Nisman rejected the 2013 memorandum of understanding signed with Iran to investigate the case. Two years later, he accused President Cristina Kirchner, Foreign Minister Héctor Timerman and other politicians of covering up Iranian suspects in the case. The report was largely based on wiretap reports of close allies of Kirchner alleged to be "clearly acting on orders from her" and others, including Mohsen Rabbani, a former cultural attaché at Iran's embassy in Buenos Aires.
The accusation was also based on his stated belief that the administration had petitioned Interpol to lift Red Notices against numerous Iranian officials during said negotiations. The Secretary-General of Interpol at the time, Ronald Noble, noted on 15 January 2015 that no such requests had been made; "on each occasion that you and I spoke about the Interpol red notices issued in connection to the AMIA case, you stated that Interpol should keep the red notices effective," Noble wrote in an email addressed to Timerman. On the same day of Nisman's death, a recent interview with Noble was published by the newspaper Página/12; when asked about Nisman's belief and affirmation of the lifting of the Red Notices, Noble declared: "Prosecutor Nisman's assertion is false."
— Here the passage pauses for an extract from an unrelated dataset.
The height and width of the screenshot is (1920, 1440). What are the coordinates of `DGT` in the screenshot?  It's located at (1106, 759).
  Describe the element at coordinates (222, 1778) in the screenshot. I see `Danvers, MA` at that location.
Federal Judge Daniel Rafecas dismissed the complaint, resubmitted to the courts by Federal Prosecutor Gerardo Pollicita, on 26 February. "The judge believes the minimum conditions to launch a criminal investigation have not been met, based on what the prosecutor presented," the Judicial Information Centre said in a statement. Rafecas noted in his ruling that "none of the two hypotheses of a crime put forward by prosecutor Pollicita in his writ stand up to the minimum level of scrutiny." Pollicita did not succeed Nisman as chief AMIA prosecutor; this office was headed as of 13 February by Sabrina Namer, Patricio Sabadini, Roberto Salum, and the prosecution task force coordinator, Juan Murray.
Death
Nisman was found dead at his home in Puerto Madero, Buenos Aires, on 18 January 2015 next to a Bersa Thunder 22 handgun, just hours before he was due to appear before Congress to discuss the allegations, and six days after publishing the 288-page report. According to the autopsy, Nisman had died the previous afternoon and had an entry bullet wound on the right temple with no exit wound. His body was found inside the bathroom, blocking the door, and there were no signs of forced entry or robbery in the apartment.Nonetheless, a locksmith who arrived at Nisman's apartment was quoted as stating that he found a hidden entrance to the apartment open upon his arrival.